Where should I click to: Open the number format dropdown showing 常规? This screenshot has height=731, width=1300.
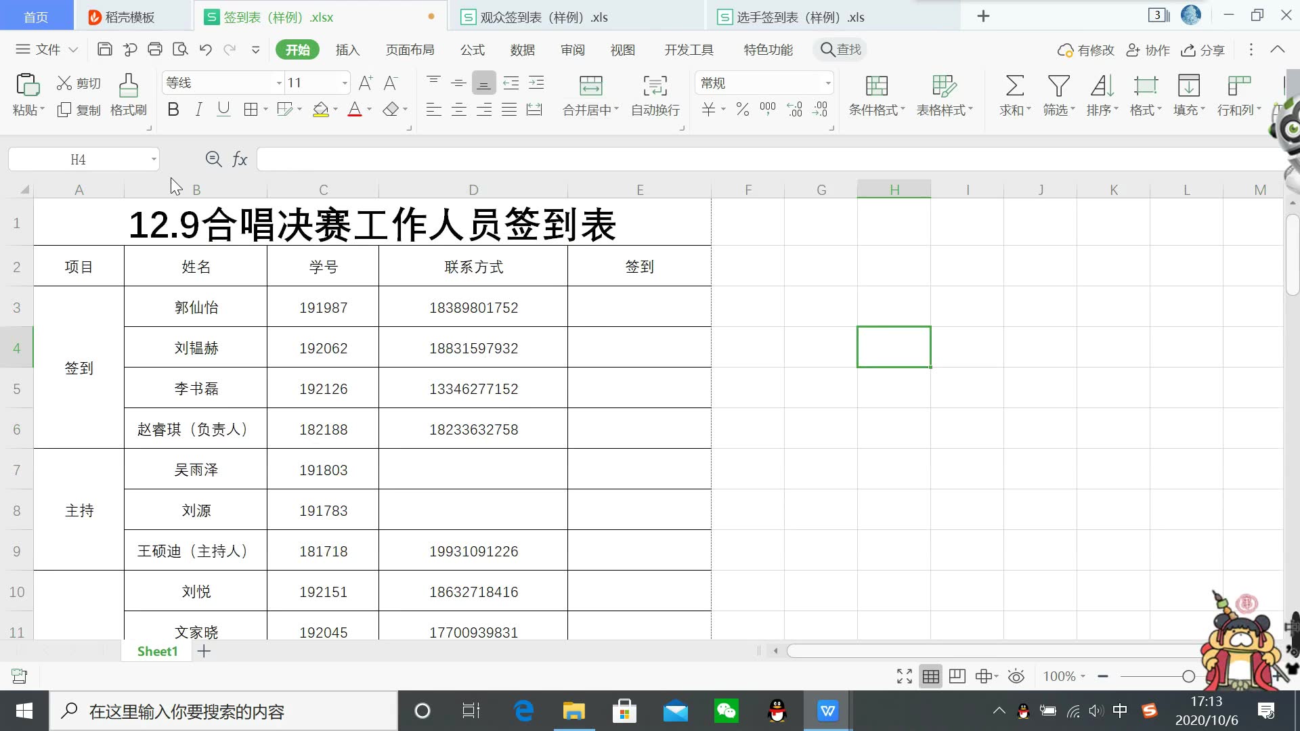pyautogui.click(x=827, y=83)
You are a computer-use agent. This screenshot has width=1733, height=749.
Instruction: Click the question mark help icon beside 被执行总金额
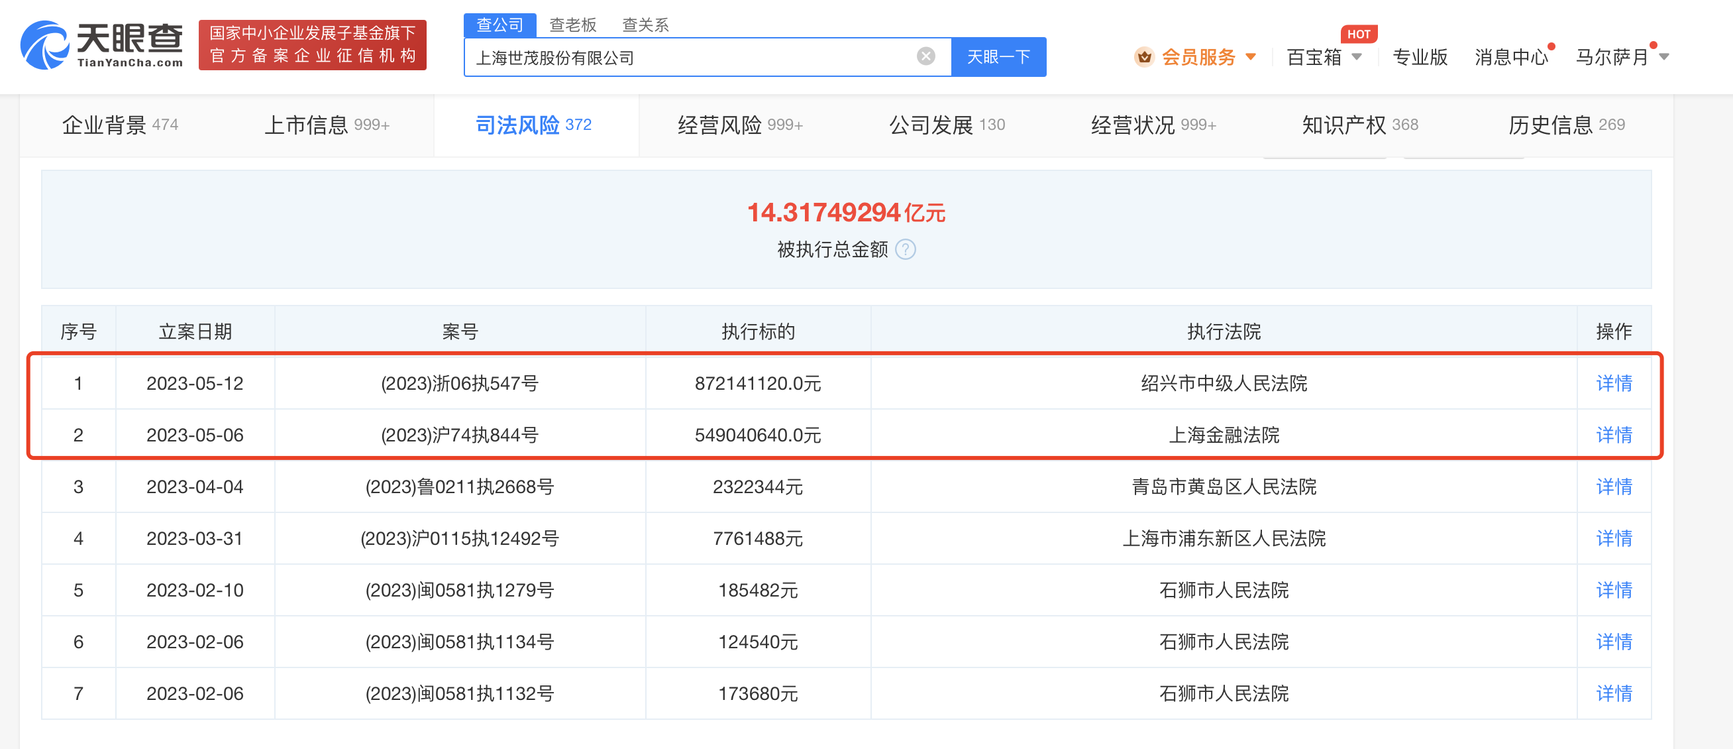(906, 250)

------------------------------

▸ AIM OF THE TASK: Starting at the first entry above and ending at the last, write everything out exactly except the pictures.

▸ RESPONSE FOR THIS EXERCISE:
Where should I click to: Open the number format dropdown showing 常规? This screenshot has height=731, width=1300.
pyautogui.click(x=827, y=83)
You are a computer-use agent. This screenshot has width=1733, height=749.
Instruction: Click the question mark help icon beside 被执行总金额
(906, 250)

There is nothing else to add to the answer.